*RECORDED INFORMATION*.

++++++++++++++++++++

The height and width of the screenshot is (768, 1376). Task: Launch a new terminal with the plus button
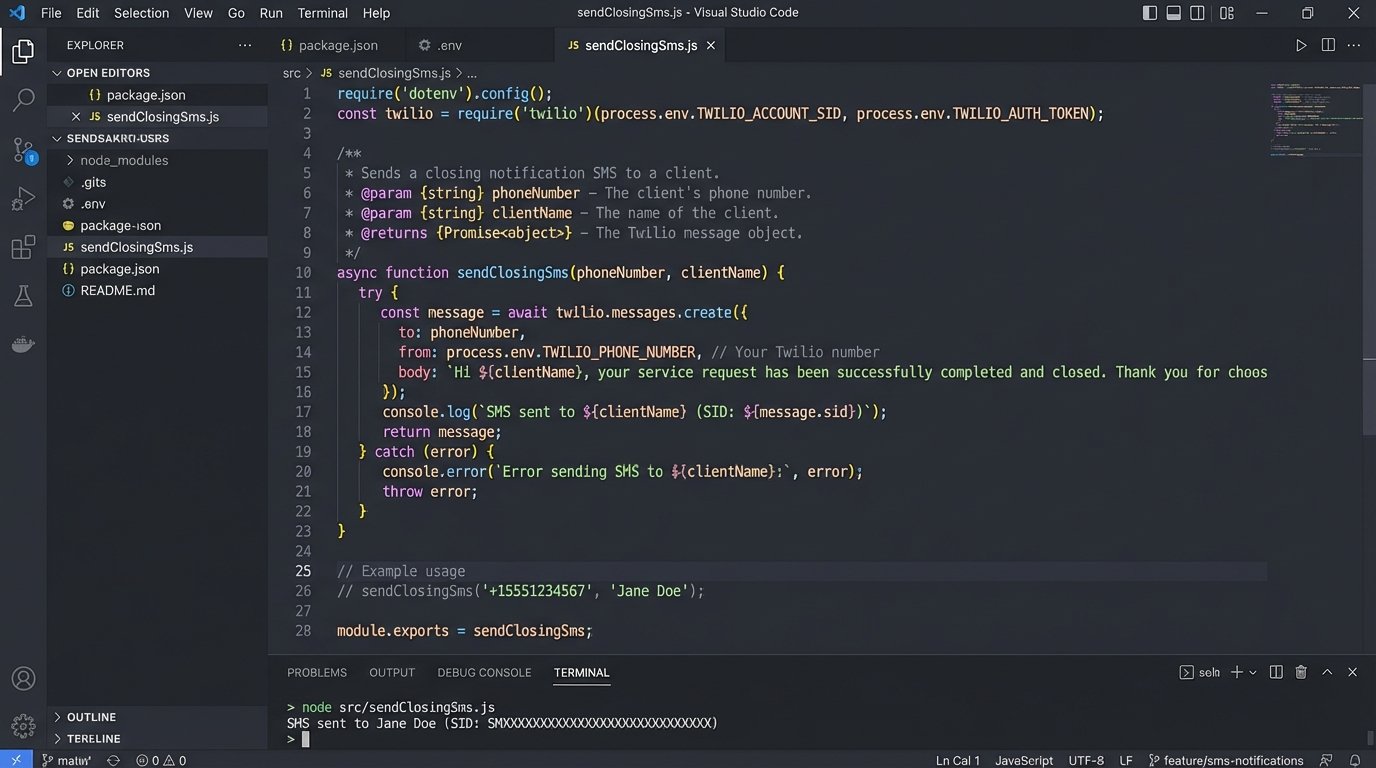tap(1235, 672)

++++++++++++++++++++

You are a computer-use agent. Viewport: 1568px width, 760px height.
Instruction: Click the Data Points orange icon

++++++++++++++++++++

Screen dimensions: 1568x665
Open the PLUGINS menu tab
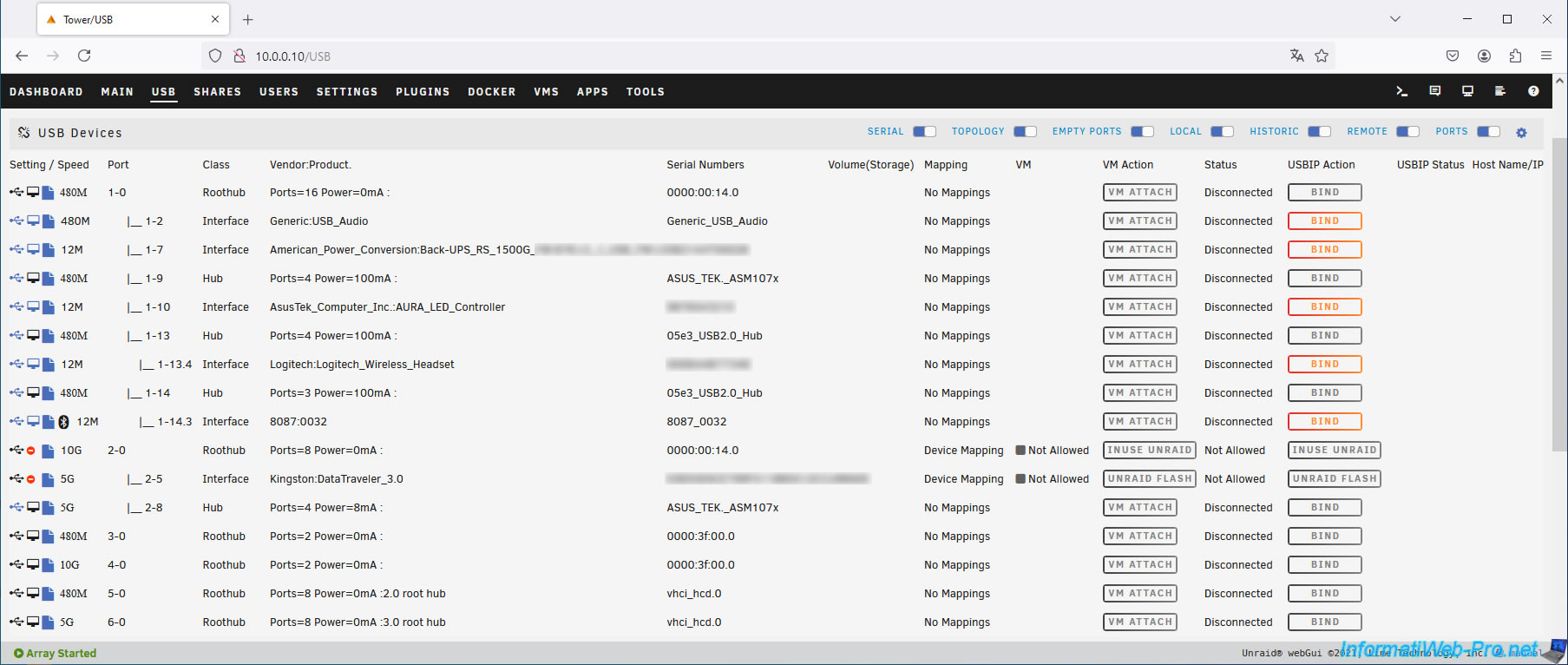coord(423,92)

++++++++++++++++++++

Rewrite the data from the line with "You are a computer-use" up to and including the line with "Instruction: Click the", replacing "orange" with "blue" and leaving everything else unchanged.

*FINISHED ANSWER*.
You are a computer-use agent. Viewport: 1568px width, 760px height.
Instruction: Click the Data Points blue icon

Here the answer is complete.